= Haltija =

Guard and protector in Finnish mythology

In Finnish mythology, a haltija is a supernatural inhabitant of a specific place and a protector of living beings, living in an invisible environment but able to show themselves to humans. A haltija could be the supernatural original inhabitant and guardian of a place or the original mother of an animal species. A person who died and was buried to their home could also become a haltija. A haltija of a locality is a solitary creature who protects their home, its nature and peace. A haltija of an animal species protects their continued existence by returning dead animals back to earth.

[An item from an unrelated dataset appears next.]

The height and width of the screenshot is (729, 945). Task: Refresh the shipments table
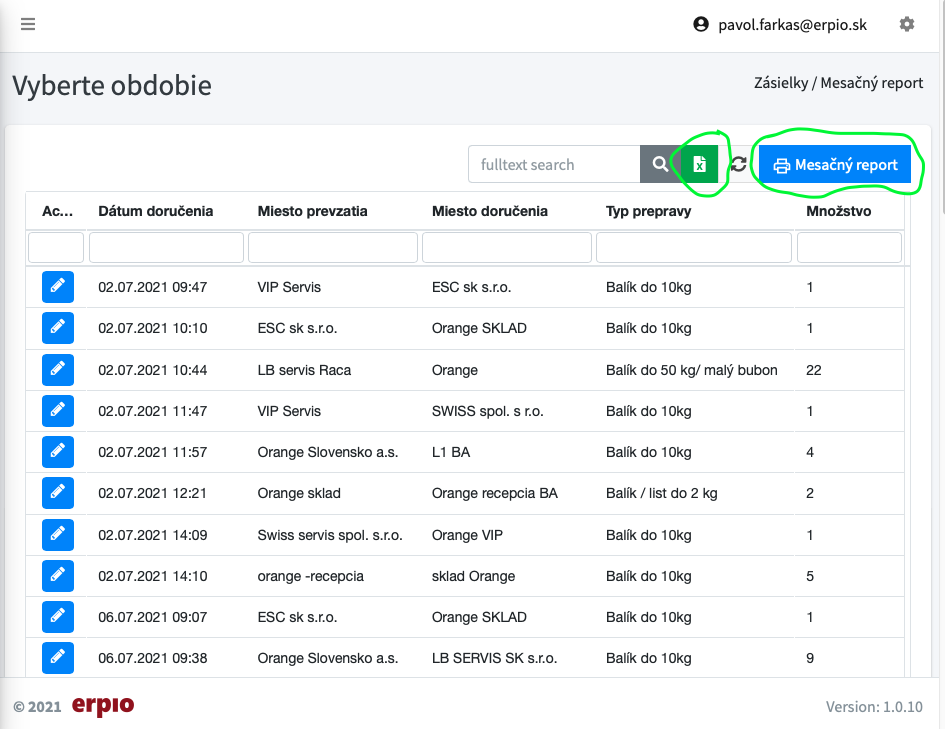click(x=738, y=165)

Deity-like figures in Finnish mythology are often described as jumala and/or haltija. Risto Pulkkinen described a jumala as a being who rules over a wider concept, such as water, while a haltija is more localized, ruling over a specific body of water. According to him, there is only a small number of beings in Finnish paganism which could be called jumala, but a wide variety of haltija beings. Thus, a haltija is a ruler of a domain smaller than a god's.

==Etymology==
The word is possibly derived from the Proto-Norse *halđiaz or *halđia- ("hold", compare to Old Swedish samhälde "society"; uphälde "livelihood")—although this is not the only possible etymology. It can also be derived from the Finnish verb hallita, which means "to rule", "to command", "to master". In Swedish, a similar creature is called rå (from råda "to rule"). Lauri Harvilahti suggested a Baltic origin: žaltys means a "grass snake", which was considered a household spirit.

The word is also used in modern Finnish to mean, depending on the context, holder, occupant, lord, master, owner-occupier, occupier, possessor, bearer, or owner. In Estonian mythology a similar being is called haldjas; a holder or administrator is haldaja. Similar words exist in other Baltic Finnic languages as well: Izhorian haltias, haltiaine, haltē, halteine; Karelian haltie; Ludic haĺgī. In Votic, altia, altiaz, altē̮, halt́śiaina means a "malevolent ghost".

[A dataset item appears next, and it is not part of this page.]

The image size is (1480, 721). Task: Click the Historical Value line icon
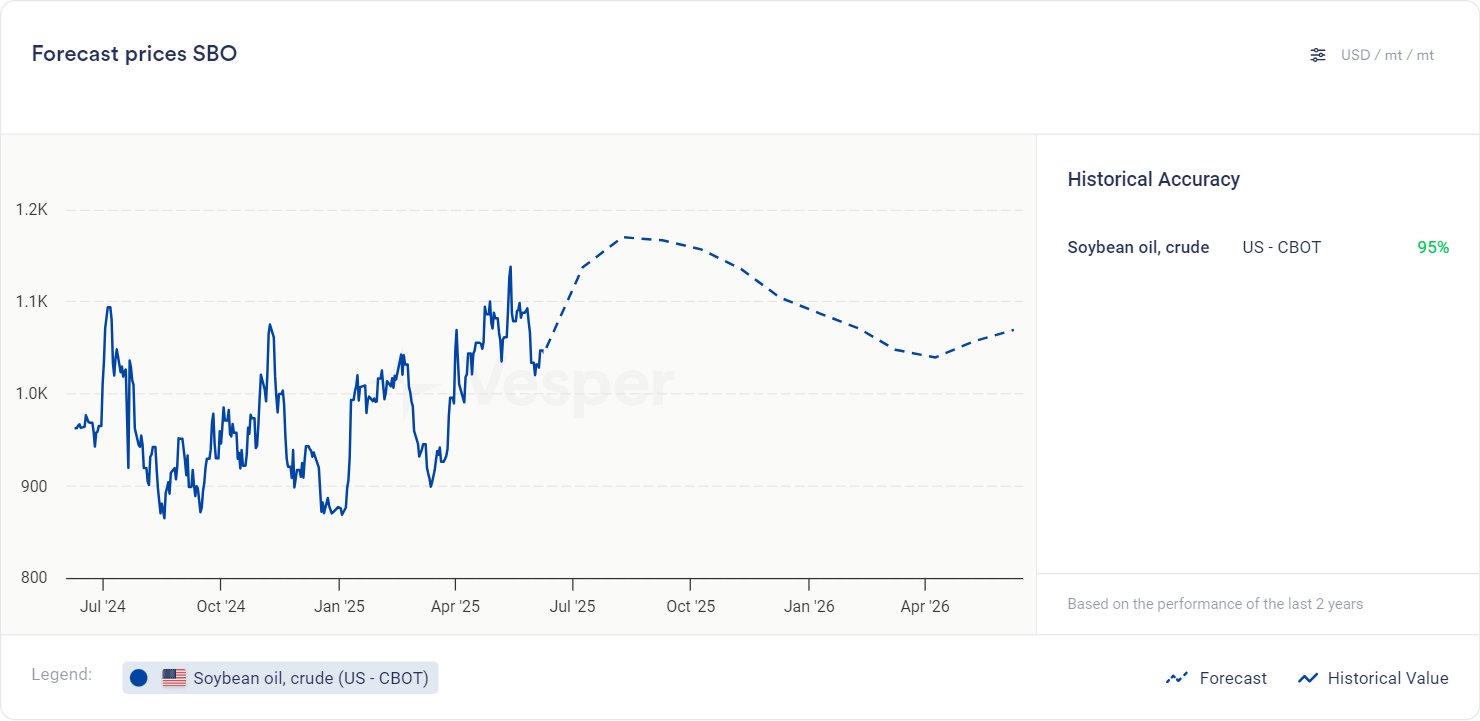(1307, 678)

Haltija is sometimes written as haltia. Nowadays, this more old-fashioned spelling often refers to the elves in Tolkien's books or other fantasy literature. There has been controversy over the correct spelling of the word over the 20th and 21st centuries, but the Institute for the Languages of Finland supported haltija as the primary word until 2013, when it stated the two ways of spelling to be equal for the "fairytale creature".

==Types==
There are many different kinds of haltijas. One is the forest maiden, metsänneitsyt, inspired by the Swedish Skogsrå, known in Uusimaa, Western Finland and among the Finns of Northern Sweden. In Western Finland, the names used for the forest maiden also included haapaneitsyt ("aspen maiden"), and in Northern Sweden, metsänemäntä ("forest mistress"). Just like the Skogsrå, the Finnish forest maiden was beautiful from the front but ugly from the back, and she tried to trick men into sexual encounters with her.

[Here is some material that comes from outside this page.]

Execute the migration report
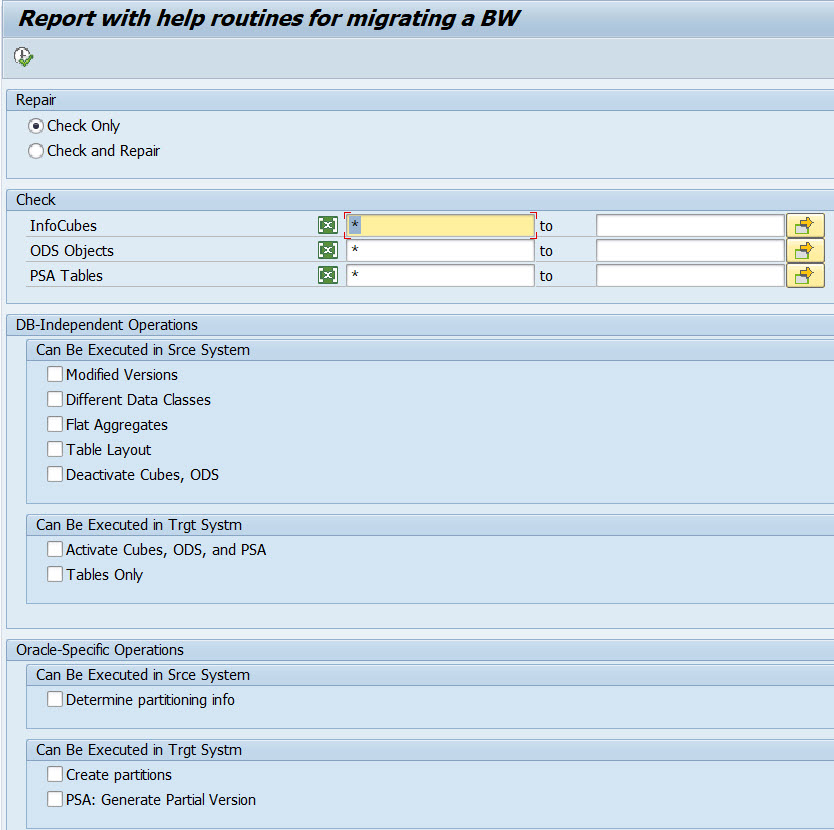This screenshot has height=830, width=834. (21, 57)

The haltija of a homestead is called maanhaltija ("land haltija") or tonttu, which is the Finnish version of Swedish tomte. The words tonttu and Swedish tomt come from tontti ("building lot" and "building site"). In Swedish, such local spirits are also later referred to as a tomtegubbe ("old man of the homestead"). The kotihaltija ("home haltija") or kotitonttu lives in every home. It takes care of the house and it is important to treat it with respect. The saunatonttu lives in the sauna and protects it but also makes sure that people do not behave improperly in it, and the myllytonttu is the haltija of a mill. Tonttu are such more limited to a specific location than haltijas in general. Joulutonttu is Finnish for Christmas elf.

When building a house to a new location, one had to bring offerings of water, bread, money and charcoal to the land haltija.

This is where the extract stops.